Bug #18138
closedArray#slice! invalid memory access
Description
As of 4f24255, the array.c functions rb_ary_slice_bang / ary_slice_bang_by_rb_ary_splice allow a length to be passed to rb_ary_new4 that is too long and which leads to an invalid memory access.
This bug is present in Ruby v3_0_0, v3_0_1, and v3_0_2.
Reproduction¶
This ruby snippet will reproduce valgrind memory warnings:
(1..5000).to_a.slice!(-2, 5000)
The valgrind memory warnings on master
look like:
==228628== Invalid read of size 8
==228628== at 0x48428C0: memmove (vg_replace_strmem.c:1271)
==228628== by 0x356542: ary_memcpy (array.c:316)
==228628== by 0x356542: rb_ary_tmp_new_from_values (array.c:785)
==228628== by 0x356542: rb_ary_new_from_values (array.c:795)

- EXCERPTED DATA:
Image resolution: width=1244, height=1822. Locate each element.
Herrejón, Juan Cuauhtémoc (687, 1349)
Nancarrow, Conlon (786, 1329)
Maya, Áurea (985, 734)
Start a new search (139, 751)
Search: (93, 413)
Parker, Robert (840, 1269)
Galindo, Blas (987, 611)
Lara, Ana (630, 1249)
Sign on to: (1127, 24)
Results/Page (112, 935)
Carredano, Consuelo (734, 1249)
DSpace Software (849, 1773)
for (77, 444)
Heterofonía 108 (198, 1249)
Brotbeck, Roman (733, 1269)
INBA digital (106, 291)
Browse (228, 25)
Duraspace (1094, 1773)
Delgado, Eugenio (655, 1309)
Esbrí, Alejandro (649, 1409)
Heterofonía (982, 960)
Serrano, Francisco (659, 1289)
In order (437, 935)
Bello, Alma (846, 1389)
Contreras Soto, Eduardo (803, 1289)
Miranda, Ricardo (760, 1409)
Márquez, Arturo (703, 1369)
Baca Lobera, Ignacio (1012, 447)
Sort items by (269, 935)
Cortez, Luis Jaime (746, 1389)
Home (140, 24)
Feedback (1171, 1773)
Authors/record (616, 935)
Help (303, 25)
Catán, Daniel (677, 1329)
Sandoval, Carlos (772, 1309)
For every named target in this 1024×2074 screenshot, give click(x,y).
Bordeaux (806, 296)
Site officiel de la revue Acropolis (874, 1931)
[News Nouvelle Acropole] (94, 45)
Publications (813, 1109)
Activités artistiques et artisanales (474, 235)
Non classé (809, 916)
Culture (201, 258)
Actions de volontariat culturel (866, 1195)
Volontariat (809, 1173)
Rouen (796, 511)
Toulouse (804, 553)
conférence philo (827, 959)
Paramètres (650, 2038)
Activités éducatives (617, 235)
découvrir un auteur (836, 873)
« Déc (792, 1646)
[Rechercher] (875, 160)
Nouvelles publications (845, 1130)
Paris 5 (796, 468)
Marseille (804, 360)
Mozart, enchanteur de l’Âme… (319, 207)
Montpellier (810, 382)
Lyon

- INSTRUCTIONS FOR THE TASK: According to the bug report text, which Ruby versions contain this bug?

- YOUR SOLUTION: Ruby v3_0_0, v3_0_1, and v3_0_2.